THE REQUEST
Can you revise the listing so that each "Task" becomes "Instruction", with every other part unchanged and the pictures left out of your answer?

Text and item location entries
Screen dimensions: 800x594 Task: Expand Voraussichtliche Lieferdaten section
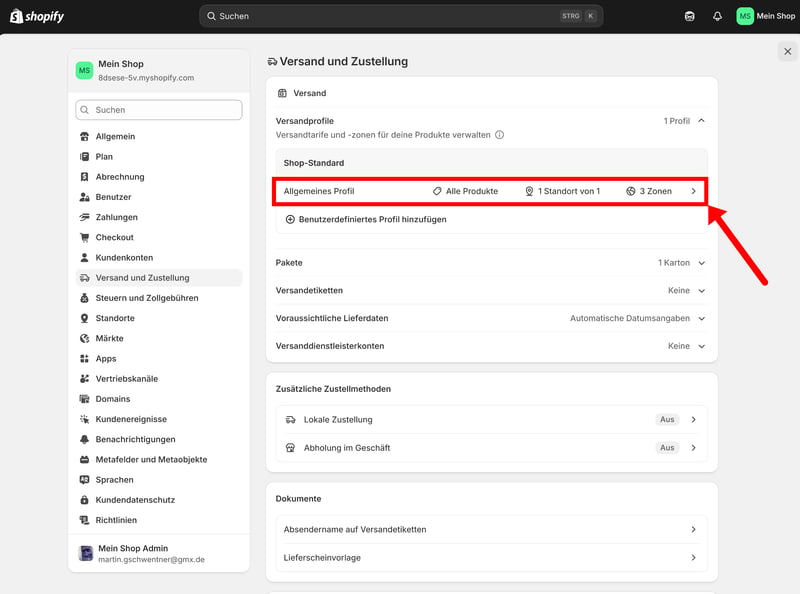point(701,319)
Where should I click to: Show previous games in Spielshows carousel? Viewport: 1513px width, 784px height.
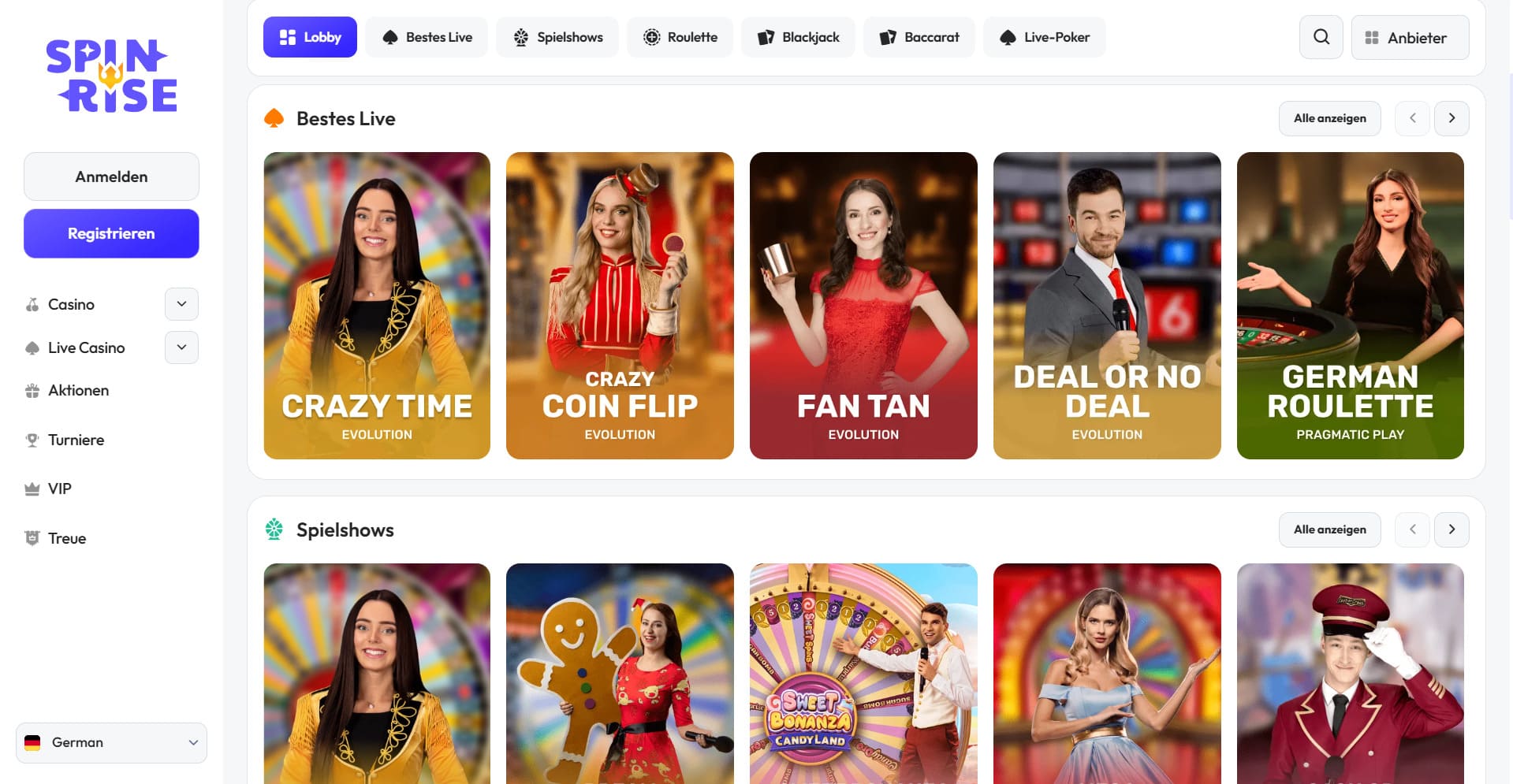[x=1412, y=529]
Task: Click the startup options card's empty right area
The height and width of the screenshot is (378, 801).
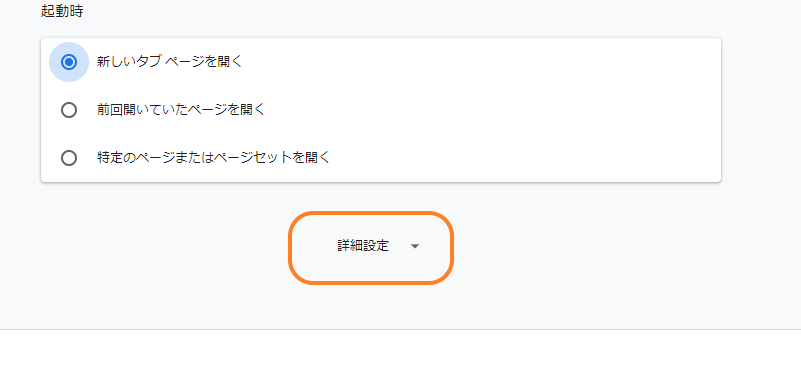Action: 536,110
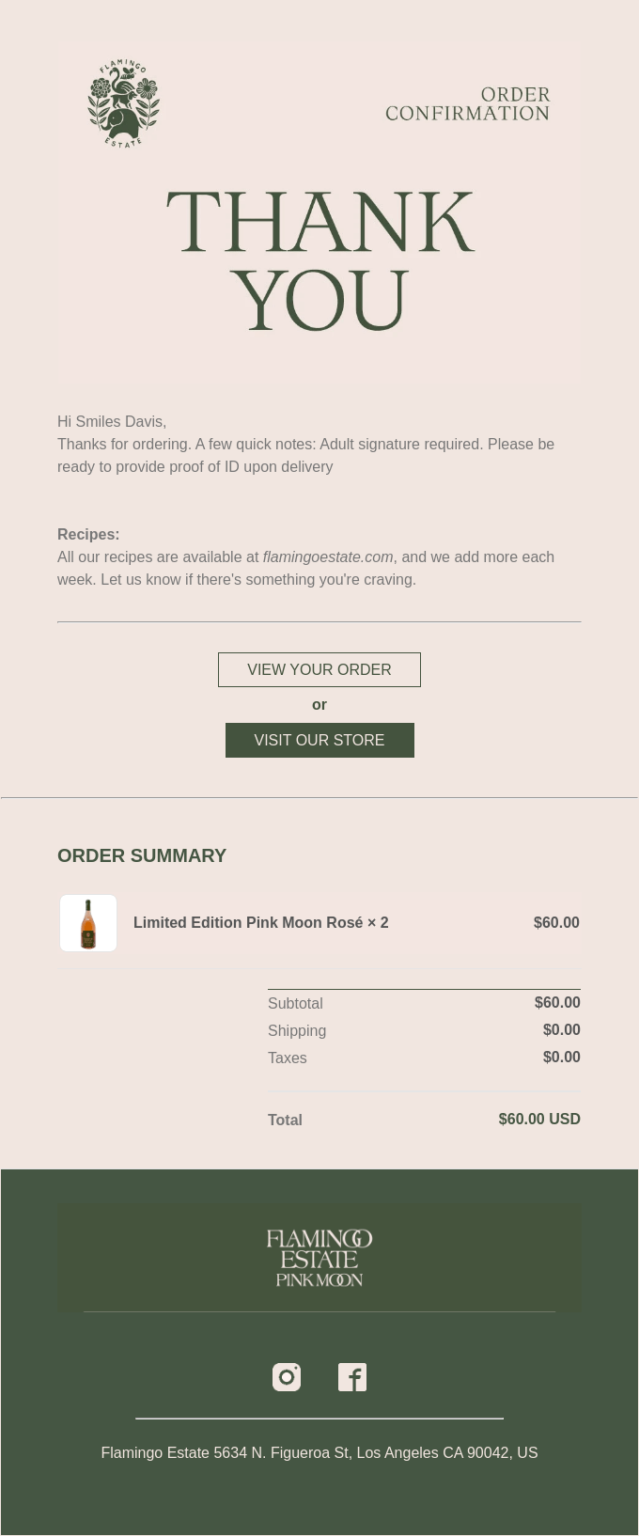Click the ORDER SUMMARY section heading

[x=141, y=856]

SOLUTION
Screen dimensions: 800x594 Instruction: Expand Voraussichtliche Lieferdaten section
point(701,319)
Where should I click to: Show previous games in Spielshows carousel? Viewport: 1513px width, 784px height.
[x=1412, y=529]
Instruction: Click the startup options card's empty right area
The height and width of the screenshot is (378, 801).
Action: 536,110
Click the ORDER SUMMARY section heading

[x=141, y=856]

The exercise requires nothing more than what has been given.